Os prefeitos do Sertão Pajeú provaram recentemente que não têm interesse algum em colocar em funcionamento o Serviço de Atendimento Móvel de Urgência – SAMU, órgão que poderia estar salvando vidas em 35 cidades sertanejas. O prefeito de Serra Talhada, Luciano Duque, juntamente com os colegas que estiveram na entrega do IF-Sertão junto com o presidente Michel Temer e o governador Paulo Câmara, posaram para fotos ao lado dos gestores, mas nem tocaram no assunto.
“Apesar de Serra Talhada ser a sede da Central do SAMU, que devia ter abordado o presidente e o governador era o presidente do CIMPAJEU, Marconi Santana, juntamente com os prefeitos presentes na inauguração que estão com as ambulâncias a serviço das secretarias municipais de saúde e falando mal do governo estadual que fez a doação e garante a contrapartida”, opinou o historiador Luiz Ferraz Filho.

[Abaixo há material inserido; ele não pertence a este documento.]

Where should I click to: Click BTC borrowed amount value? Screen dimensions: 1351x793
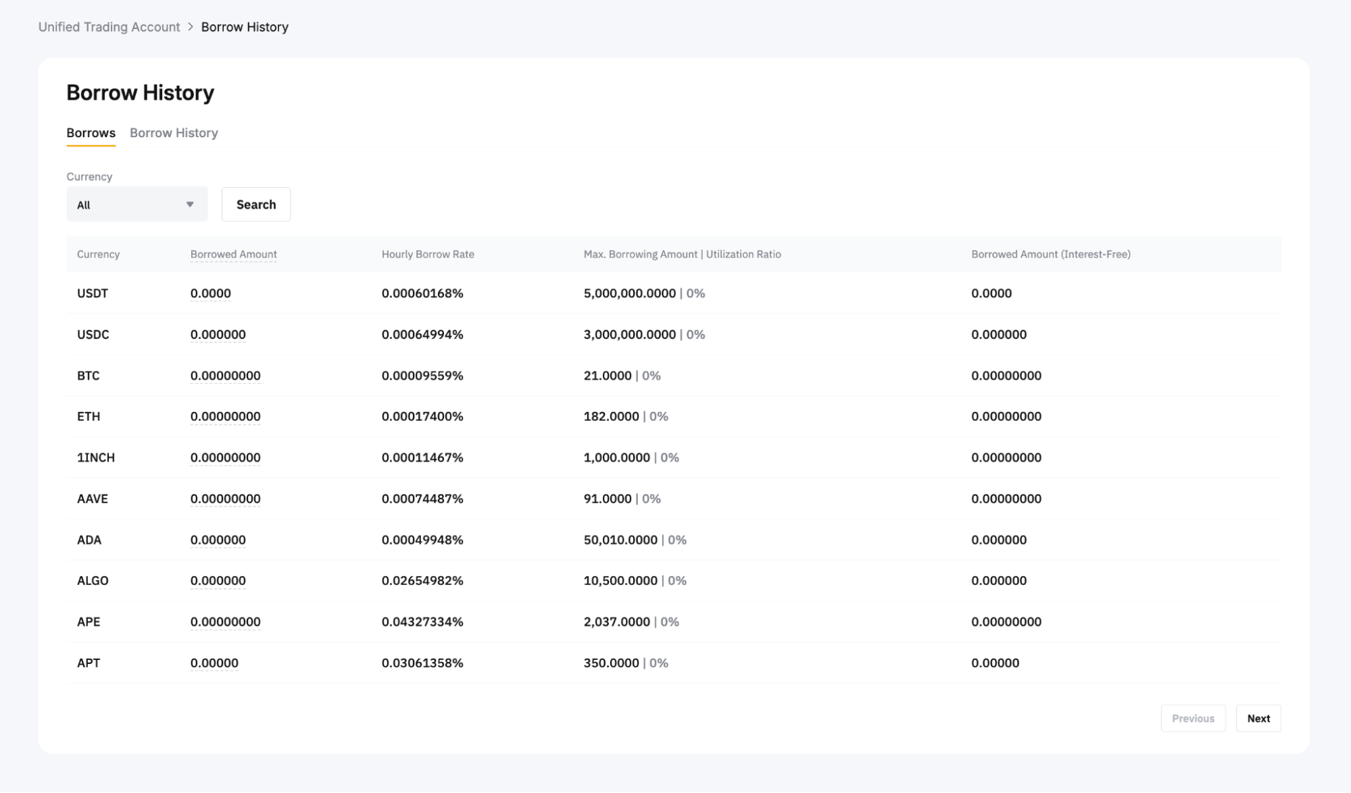[x=225, y=376]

O prefeito anfitrião, Luciano Duque, disse várias vezes em entrevistas que o serviço não pode funcionar sem as garantias de contrapartidas estaduais e federais, então porque desperdiçou a oportunidade de fazer a cobrança, preferiu “agradecer” do governante agradecendo pela TV educativa, futuro instrumento de propaganda da gestão.
Quem interpelou Duque sobre o porquê de não  ter aproveitado a oportunidade de solicitar ao presidente Temer e ao governador Paulo Câmara o funcionamento do SAMU, ouviu do prefeito, primeiro, que não teve tempo de falar com o presidente sobre o tema. Depois, que não confia na promessa do Governo do Estado com as contrapartidas. “Não repassam o dinheiro e a conta fica para o município”.
samu
Enquanto isso, ambulâncias caras, com UTI de ponta, são usadas improvisadamente para transporte de pacientes para outros centros, em desvio flagrante de finalidade. “É hora dos órgãos de controle, como Ministério Público, TCE e até MPF irem mais a fundo, deixando o campo das reuniões e GTs  e ingressando com ações civis públicas e outros mecanismos de cobrança para enquadrar”, postou o blogueiro Nill Júnior.